The TWSE’s goal this year is to attract another 18 IPOs for overseas operations of Taiwanese companies, Schive said.
In the past, local companies raised funds in Hong Kong or Singapore by offering shares of their overseas units to dodge government limits on China-bound investment.
However, most of those shares have under-performed the major indexes as investors there were not very familiar with them, the TWSE said.
Separately, the TWSE lowered its daily turnover target to an average of NT$100 billion (US$3.04 billion) for this year after it failed to reach its goal of NT$136 billion last year.
“This is a year full of changes in local stock markets in addition to the plunge in share prices,” Schive said.
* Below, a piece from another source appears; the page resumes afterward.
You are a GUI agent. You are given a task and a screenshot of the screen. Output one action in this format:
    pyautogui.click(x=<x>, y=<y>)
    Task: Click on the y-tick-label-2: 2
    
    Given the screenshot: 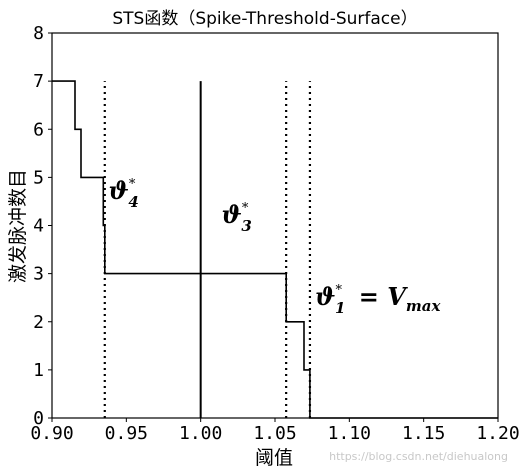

The TAIEX plunged 46 percent to close the year at 4,591.22 points yesterday, compared with 8,506.28 on Dec. 31, 2007.
“Share prices are set to rebound this year since the worst is over,” said Alex Huang (黃國偉), an analyst at Mega International Investment Services (兆豐證券).
“The stock market may be set to recover along with the nation’s economy in the second half of the year,” Huang said.
The bourse is expected to return to between 6,000 and 6,500 points, helped by better prospects of large financial holding companies such as Cathay Financial Holding Co (國泰金控) and Shin Kong Financial Holding Co (新光金控), Huang said.
These firms may benefit from the flourishing life insurance market in China if Taiwan inks a memorandum of understanding with China early next year on upgrading local financial institutions’ Chinese offices into branches, he said.